_TEXT UNDER STUDY_:

=======

# Shirt Inserts for Sublimation



## chuckd (Jul 9, 2012)

Has anyone made inserts to go in t shirts to help prevent unsightly white marks on the shirts. We have tried almost everythink to prevent this but are having no luck. Tried cardboard, foam (wears out to fast) and other things.


----------



## uncletee (Feb 25, 2007)

need more info or a pic of your problem. thanks uncletee.


----------



## cprvh (Jan 23, 2006)

We build our own Teflon pillows all the time. Just need a roll of Teflon and 1/2" foam. We use the green foam from Joann's or Hobby Lobby...not sure what it is actually called. Generally will last for a couple hundred impressions before you have to replace the foam. You can cut any shape/size you need. Works great.


----------



## mgparrish (Jul 9, 2005)

cprvh said:


> We build our own Teflon pillows all the time. Just need a roll of Teflon and 1/2" foam. We use the green foam from Joann's or Hobby Lobby...not sure what it is actually called. Generally will last for a couple hundred impressions before you have to replace the foam. You can cut any shape/size you need. Works great.


Some of the foam that is out there from sub vendors there is a "memory" effect on the foam and won't last long, good to know there is something I can cut custom cut and last a while. 

I currently use "Tee-Pad-It which are really just odd cut and large size mousepads, I'll definitly check out the green foam.

Great tip!


----------



## Fenrir (Mar 13, 2012)

Sign up for the Joann mailing list to get 40% and 50% coupons (unlike Michaels they have unique codes and cannot be shared). There are a few times a year when the foam is 50% off already, plus a 15/20/25% (usually 15%) entire-purchase-including-sale-items coupon. This is pretty rare though.


----------



## chuckd (Jul 9, 2012)

Does anyone know a supplier that sells the foam in sheets that is used to do mouse pads?


----------



## chuckd (Jul 9, 2012)

skdave, we have a GEO Knight Shuttle press 40x64. The shirt does not lay flat to avoid the wrinkles under the arms. You saying that your paper will solve that problem?


----------



## freebird1963 (Jan 21, 2007)

cprvh said:


> We build our own Teflon pillows all the time. Just need a roll of Teflon and 1/2" foam. We use the green foam from Joann's or Hobby Lobby...not sure what it is actually called. Generally will last for a couple hundred impressions before you have to replace the foam. You can cut any shape/size you need. Works great.

=======

_DATA SEGMENT_:
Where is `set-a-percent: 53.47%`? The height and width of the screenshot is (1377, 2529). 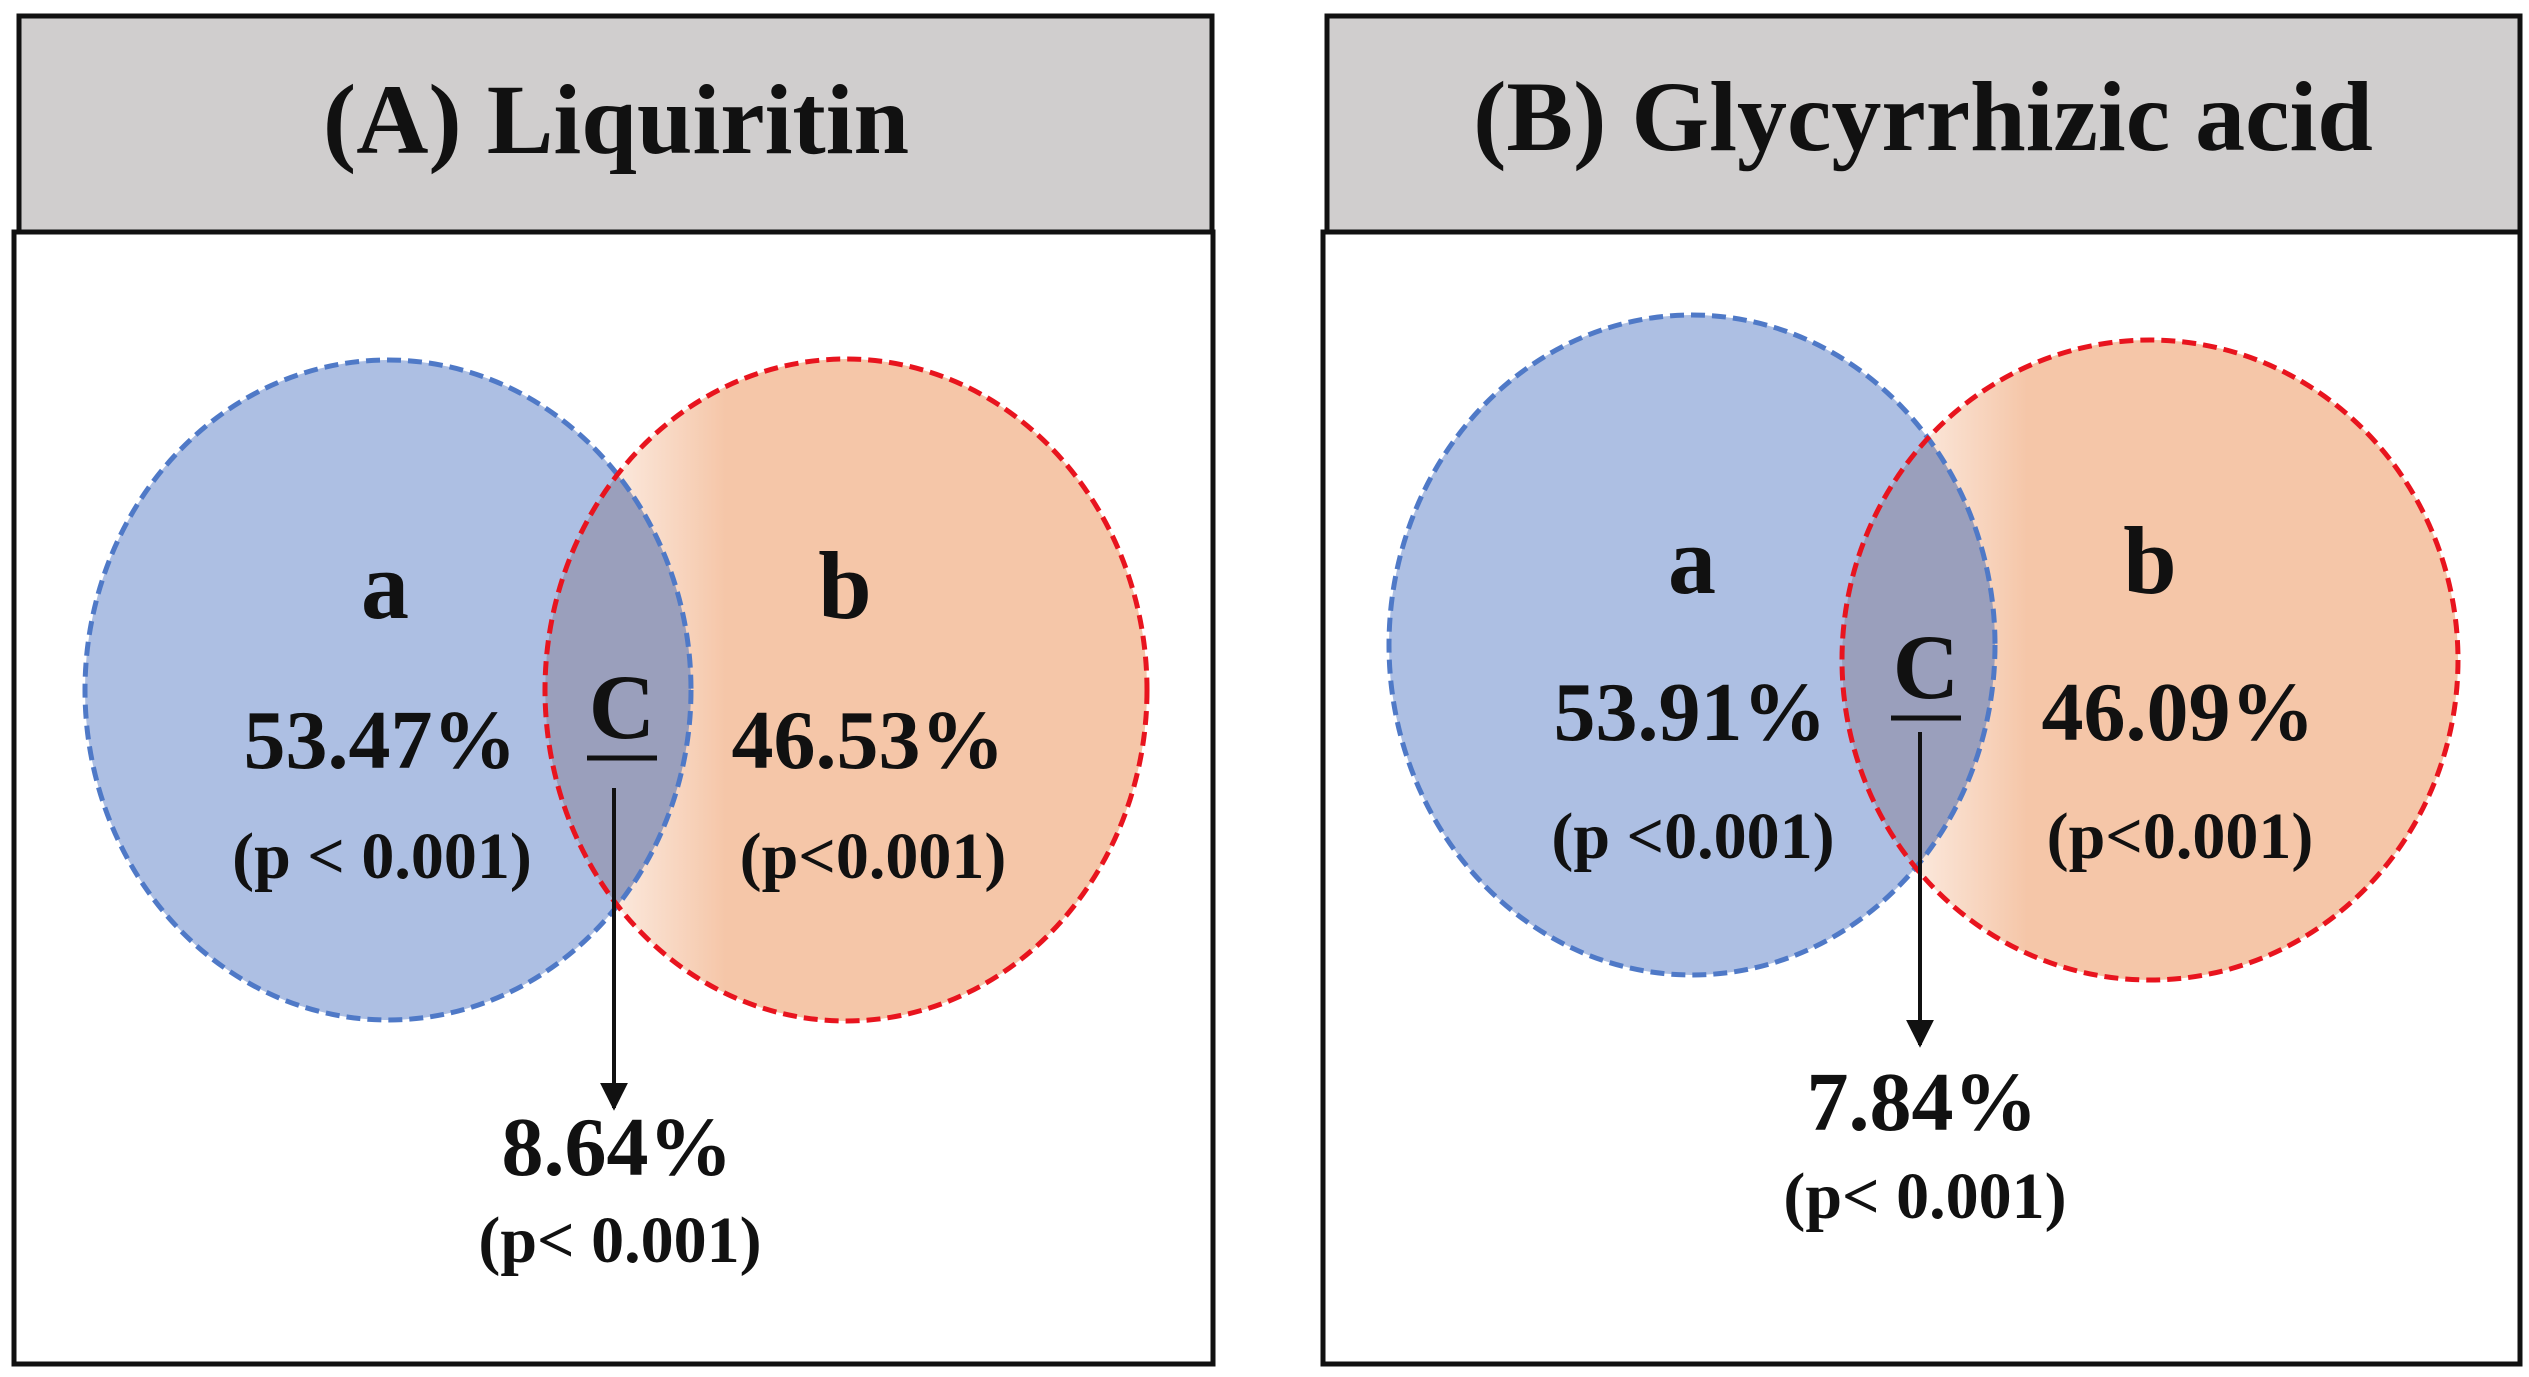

=======

_TASK REQUIREMENTS_:
**A.** Write out the part of the thread on shirt inserts for sublimation from "Does anyone know" up to and including "solve that problem?".
**B.** Using the thread on shirt inserts for sublimation, say yes or no to each statement and quote the words that decide it: (i) cprvh says the foam in their pillows generally lasts a couple hundred impressions before it must be replaced; (ii) chuckd says foam held up well as an insert; (iii) Fenrir says Joann coupons, like Michaels coupons, can be shared.

_RESULTS BY TASK_:
**A.**
Does anyone know a supplier that sells the foam in sheets that is used to do mouse pads?


----------



## chuckd (Jul 9, 2012)

skdave, we have a GEO Knight Shuttle press 40x64. The shirt does not lay flat to avoid the wrinkles under the arms. You saying that your paper will solve that problem?

**B.**
(i) Yes: "Generally will last for a couple hundred impressions before you have to replace the foam."
(ii) No: "Tried cardboard, foam (wears out to fast) and other things."
(iii) No: "unlike Michaels they have unique codes and cannot be shared"